Au carrefour de la vie communautaire et de la vie intérieure et alors que la solitude est vécue comme un échec, la spiritualité permet de penser le rapport à soi-même et aux autres. Elle est aussi un moment qui peut faire advenir la rencontre par le dialogue : dialogue avec soi, avec les autres et avec Dieu.

Par ces trois prismes, l’Église est questionnée sur sa capacité à répondre à des attentes précises formulées par nos contemporains.

J’observe aujourd’hui trois formes de spiritualités spécifiques à la foi réformée – bien qu’elle n’en ait pas l’apanage et qu’il en existe bien d’autres – qui peuvent répondre aux attentes exprimées.

1- Une spiritualité de la Parole

La spécificité de la foi protestante est l’attention portée à la prédication. L’interprétation de la Bible constitue l’élément central du culte et répond encore aujourd’hui à une demande forte qu’il ne faut pas négliger.

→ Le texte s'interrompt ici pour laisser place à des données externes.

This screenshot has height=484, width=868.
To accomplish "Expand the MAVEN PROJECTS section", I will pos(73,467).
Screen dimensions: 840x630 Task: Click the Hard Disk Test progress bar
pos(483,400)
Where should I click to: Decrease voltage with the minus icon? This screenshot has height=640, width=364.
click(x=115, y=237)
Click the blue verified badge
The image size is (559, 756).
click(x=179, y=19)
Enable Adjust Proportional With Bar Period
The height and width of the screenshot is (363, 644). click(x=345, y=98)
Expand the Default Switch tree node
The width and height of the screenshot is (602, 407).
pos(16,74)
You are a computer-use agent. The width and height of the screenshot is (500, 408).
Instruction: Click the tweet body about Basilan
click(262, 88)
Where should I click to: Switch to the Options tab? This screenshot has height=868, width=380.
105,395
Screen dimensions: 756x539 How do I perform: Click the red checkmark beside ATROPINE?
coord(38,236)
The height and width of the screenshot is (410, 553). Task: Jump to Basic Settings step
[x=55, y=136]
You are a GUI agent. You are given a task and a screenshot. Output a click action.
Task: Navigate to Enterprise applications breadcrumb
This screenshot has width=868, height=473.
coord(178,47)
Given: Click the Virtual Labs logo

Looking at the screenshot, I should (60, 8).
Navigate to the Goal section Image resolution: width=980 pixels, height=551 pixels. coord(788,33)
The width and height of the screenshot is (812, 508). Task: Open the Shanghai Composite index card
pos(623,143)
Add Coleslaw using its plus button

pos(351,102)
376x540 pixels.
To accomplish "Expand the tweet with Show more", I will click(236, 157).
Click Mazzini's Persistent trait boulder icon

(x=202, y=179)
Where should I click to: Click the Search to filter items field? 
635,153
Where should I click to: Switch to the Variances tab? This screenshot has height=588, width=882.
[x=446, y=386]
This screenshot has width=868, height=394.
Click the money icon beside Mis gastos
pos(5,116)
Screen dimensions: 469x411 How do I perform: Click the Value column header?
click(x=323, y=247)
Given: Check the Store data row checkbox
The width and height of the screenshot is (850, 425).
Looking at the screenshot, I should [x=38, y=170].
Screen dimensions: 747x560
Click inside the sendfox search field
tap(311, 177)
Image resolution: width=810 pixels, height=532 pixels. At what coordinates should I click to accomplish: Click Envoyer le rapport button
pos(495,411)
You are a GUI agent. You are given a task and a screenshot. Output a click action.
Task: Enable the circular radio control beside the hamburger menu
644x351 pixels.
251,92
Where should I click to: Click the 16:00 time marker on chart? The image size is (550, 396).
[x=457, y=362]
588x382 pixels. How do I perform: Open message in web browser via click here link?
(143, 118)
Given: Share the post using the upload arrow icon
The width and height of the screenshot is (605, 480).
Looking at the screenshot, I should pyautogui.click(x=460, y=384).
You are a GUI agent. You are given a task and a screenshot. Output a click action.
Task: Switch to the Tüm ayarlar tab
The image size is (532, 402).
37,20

La formation des pasteurs mais aussi des nombreux laïcs qui s’engagent dans l’Église est centrale, et n’est pas uniquement liée à la pratique dominicale. Elle se décline dans les activités de la communauté locale jusque dans les visites des aînés et le travail jeunesse qui vise à la formation d’esprits libres et critiques.

Un exemple concret : quand musique et Parole se rencontrent grâce à Mendelssohn.

2- Une spiritualité de la musique

Dès les débuts de la Réforme, la musique et le chant ont pris une place importante dans le projet de renouvellement de la pratique religieuse en raison de leurs vertus pédagogiques. L’idée que la foi naît de ce que l’on entend : fides ex auditu, permet une mise en valeur de la Parole qui se déploie à travers le diptyque singen und sagen. Le chant et la prédication se répondent alors avec le même souci de louange, d’édification et de connaissance de l’Écriture tout en gardant un ancrage dans la vie quotidienne des fidèles, notamment au travers de mélodies populaires. À nous de faire vivre cette tradition d’une musique qui fait sens autant qu’elle plait.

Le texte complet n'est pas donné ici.